▸ **EXERCISE**: Could you please reproduce every record below exactly, leaving out the pictures?
##### INPUT DATA #####
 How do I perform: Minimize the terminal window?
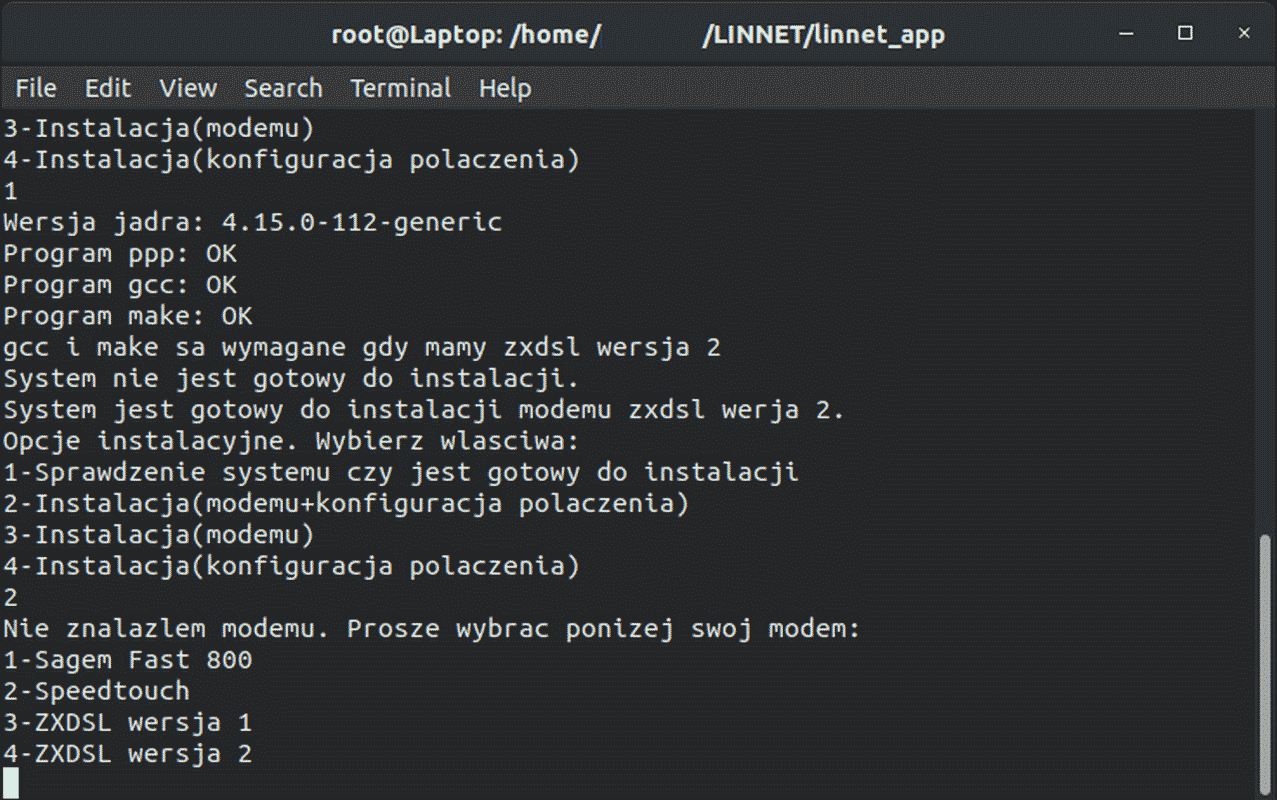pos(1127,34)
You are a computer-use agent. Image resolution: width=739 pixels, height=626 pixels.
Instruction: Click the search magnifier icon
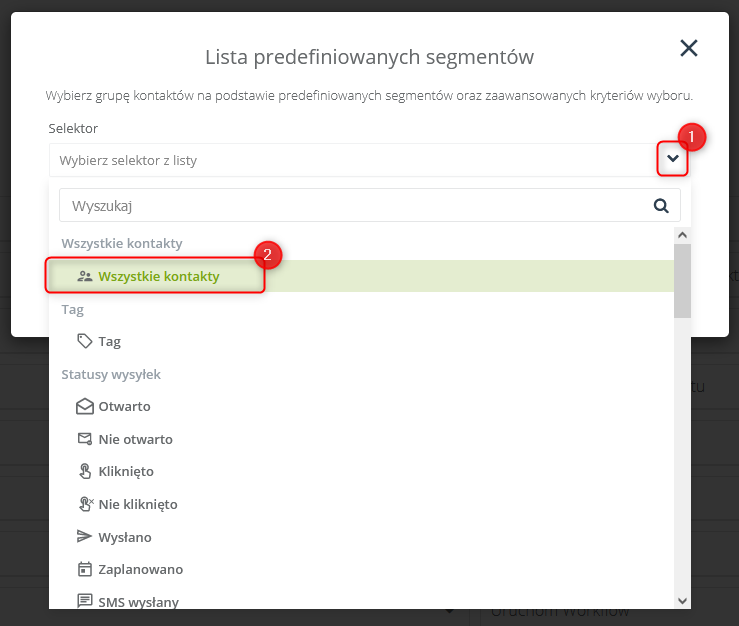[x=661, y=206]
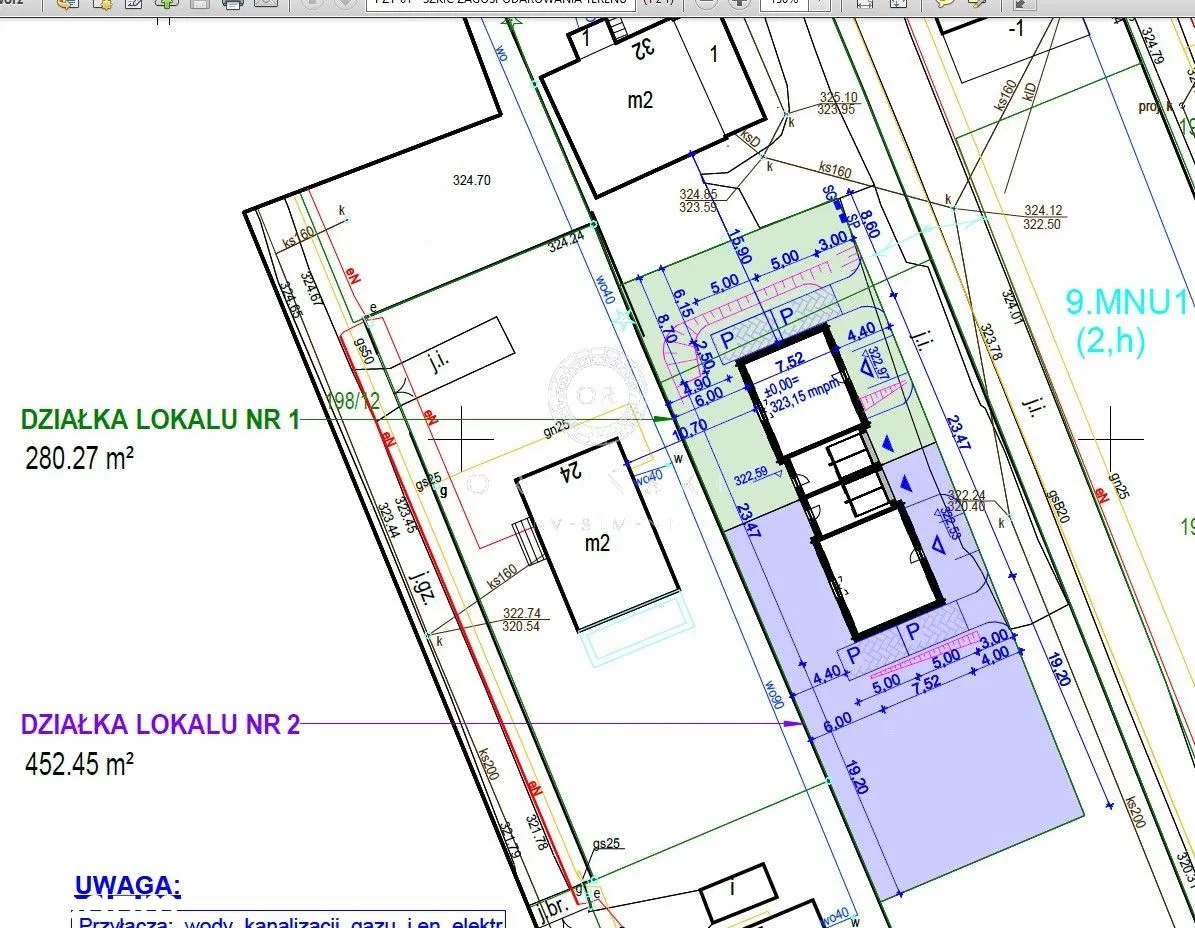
#####
▸ **WRITTEN RESPONSE**:
 How do I perform: Minimize the terminal window?
pos(1127,34)
You are a computer-use agent. Image resolution: width=739 pixels, height=626 pixels.
Instruction: Click the search magnifier icon
[x=661, y=206]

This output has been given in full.